Dès leurs premières découvertes, les archéologues suisses ont reconnu que les habitations lacustres ne dataient pas d’une seule et même époque. L’étude des objets retrouvés au fond des lacs les a conduits à diviser en trois âges le premier cycle de notre histoire : l’âge de la pierre, celui du bronze et celui du fer. Déjà les savans de la Scandinavie avaient constaté pour leur patrie ces trois périodes successives ; mais ces âges ne furent pas contemporains dans les deux contrées La civilisation se propageait alors avec la plus grande lenteur, et des siècles s’écoulaient avant que chaque progrès de l’industrie humaine ne pénétrât du midi de l’Europe dans les froides régions du nord. Les habitudes des peuples ne changeaient qu’à la suite de guerres prolongées ou de migrations lointaines.
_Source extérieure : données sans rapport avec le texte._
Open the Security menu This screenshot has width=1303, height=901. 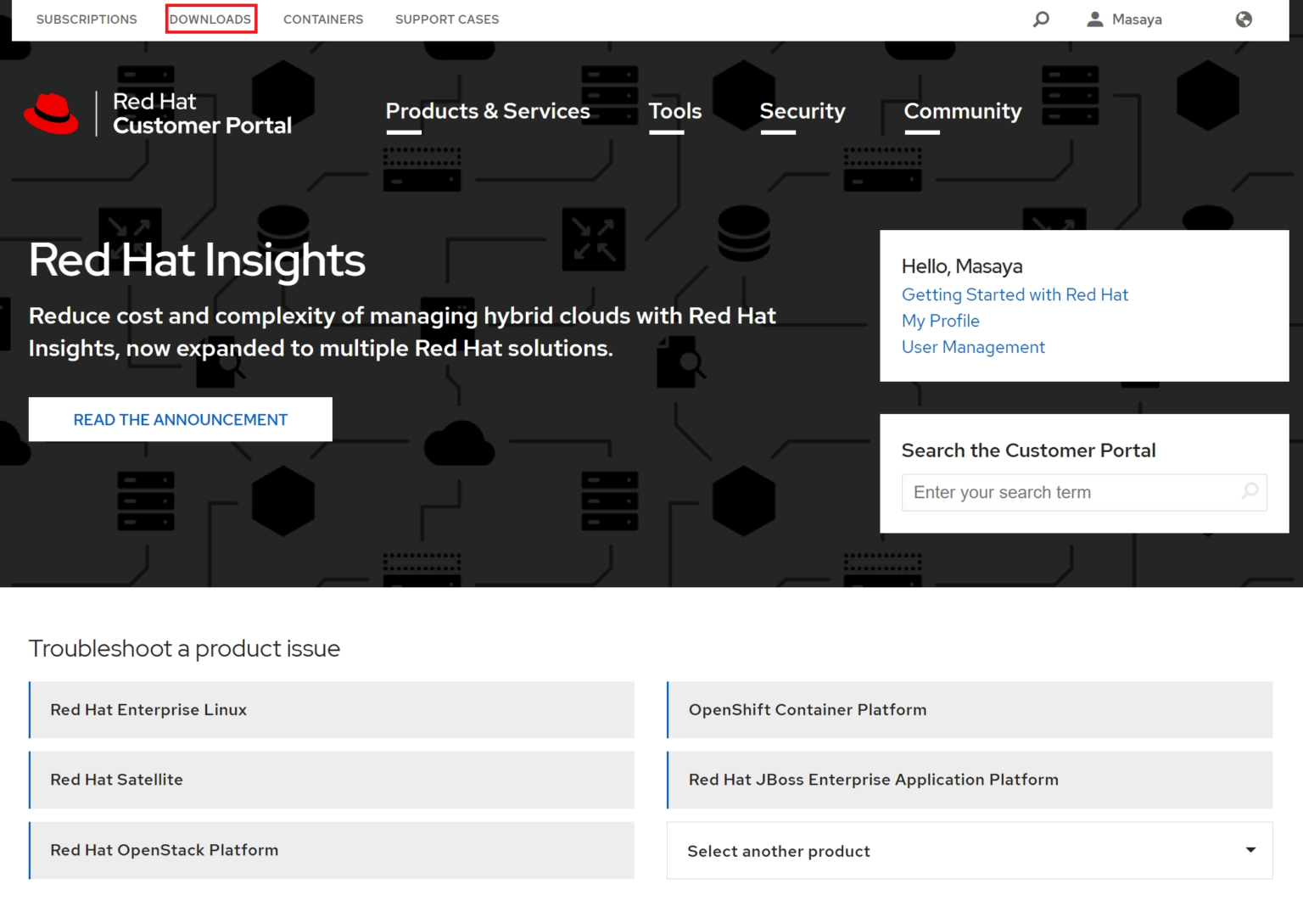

C’est principalement dans la Suisse allemande que se trouvent les vestiges des bourgades appartenant à l’âge de la pierre. La Suisse occidentale possédait aussi d’importantes cités lacustres, entre autres celle de Concise, près de l’extrémité méridionale du lac de Neuchâtel ; mais les lacs de Zurich et de Constance paraissent avoir été les centres de population les plus animés. C’est alors que s’élevèrent les pilotis d’Obermeilen, dont la découverte a été le point de départ de toutes celles qu’on a faites depuis. Grâce aux débris recueillis sur cet emplacement et sur les rivages des lacs de Constance, de Pfaeffikon, de Sempach, de Wauwyl, de Moosseedorf, on peut aujourd’hui décrire à larges traits le genre de vie des populations lacustres et donner sur leur histoire quelques indications générales, mais certaines.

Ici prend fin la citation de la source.